%%

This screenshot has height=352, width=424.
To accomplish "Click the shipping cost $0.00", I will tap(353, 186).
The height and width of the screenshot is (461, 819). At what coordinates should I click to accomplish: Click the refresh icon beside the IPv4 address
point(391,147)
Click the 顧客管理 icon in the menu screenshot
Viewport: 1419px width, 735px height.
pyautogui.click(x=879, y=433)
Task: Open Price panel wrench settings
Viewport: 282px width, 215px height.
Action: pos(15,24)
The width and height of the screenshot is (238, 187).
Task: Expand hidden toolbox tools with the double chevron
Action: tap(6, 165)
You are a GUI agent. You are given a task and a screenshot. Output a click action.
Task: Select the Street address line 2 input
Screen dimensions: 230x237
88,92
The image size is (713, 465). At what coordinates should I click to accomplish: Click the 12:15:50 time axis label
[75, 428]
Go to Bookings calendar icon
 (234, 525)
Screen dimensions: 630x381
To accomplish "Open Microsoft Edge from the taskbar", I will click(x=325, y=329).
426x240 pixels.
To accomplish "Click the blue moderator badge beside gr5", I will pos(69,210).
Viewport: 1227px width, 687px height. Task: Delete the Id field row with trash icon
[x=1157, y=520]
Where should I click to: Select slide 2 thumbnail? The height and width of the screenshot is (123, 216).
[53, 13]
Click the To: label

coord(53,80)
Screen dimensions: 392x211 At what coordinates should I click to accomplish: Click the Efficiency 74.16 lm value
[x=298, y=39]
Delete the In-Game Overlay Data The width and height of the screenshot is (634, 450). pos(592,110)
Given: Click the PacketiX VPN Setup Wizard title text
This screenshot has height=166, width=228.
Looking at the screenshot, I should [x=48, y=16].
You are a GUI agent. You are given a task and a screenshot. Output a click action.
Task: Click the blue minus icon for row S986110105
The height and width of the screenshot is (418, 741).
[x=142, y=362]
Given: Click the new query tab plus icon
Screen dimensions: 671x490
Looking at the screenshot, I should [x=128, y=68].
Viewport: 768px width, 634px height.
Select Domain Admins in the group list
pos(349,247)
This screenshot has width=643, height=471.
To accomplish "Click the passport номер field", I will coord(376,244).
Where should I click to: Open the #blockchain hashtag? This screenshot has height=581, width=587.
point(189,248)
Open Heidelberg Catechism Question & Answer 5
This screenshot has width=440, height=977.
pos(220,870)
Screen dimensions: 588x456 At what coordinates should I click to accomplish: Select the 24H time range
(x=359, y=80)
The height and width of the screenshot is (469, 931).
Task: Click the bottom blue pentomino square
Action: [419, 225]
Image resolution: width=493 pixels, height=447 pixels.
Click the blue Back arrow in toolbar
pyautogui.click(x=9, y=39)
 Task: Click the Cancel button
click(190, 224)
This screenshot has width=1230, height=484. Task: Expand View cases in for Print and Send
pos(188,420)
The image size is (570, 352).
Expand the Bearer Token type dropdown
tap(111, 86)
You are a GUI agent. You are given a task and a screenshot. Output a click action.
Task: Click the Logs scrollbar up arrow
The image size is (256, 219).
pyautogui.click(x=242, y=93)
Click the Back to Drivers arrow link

%%

- WHAT YOU NEED TO DO: Can you write out the lines above, from the first one through the one containing "Task: Open Price panel wrench settings", exactly as they appear and nothing more?

- ANSWER FOR THE TASK:
This screenshot has height=352, width=424.
To accomplish "Click the shipping cost $0.00", I will tap(353, 186).
The height and width of the screenshot is (461, 819). At what coordinates should I click to accomplish: Click the refresh icon beside the IPv4 address
point(391,147)
Click the 顧客管理 icon in the menu screenshot
Viewport: 1419px width, 735px height.
pyautogui.click(x=879, y=433)
Task: Open Price panel wrench settings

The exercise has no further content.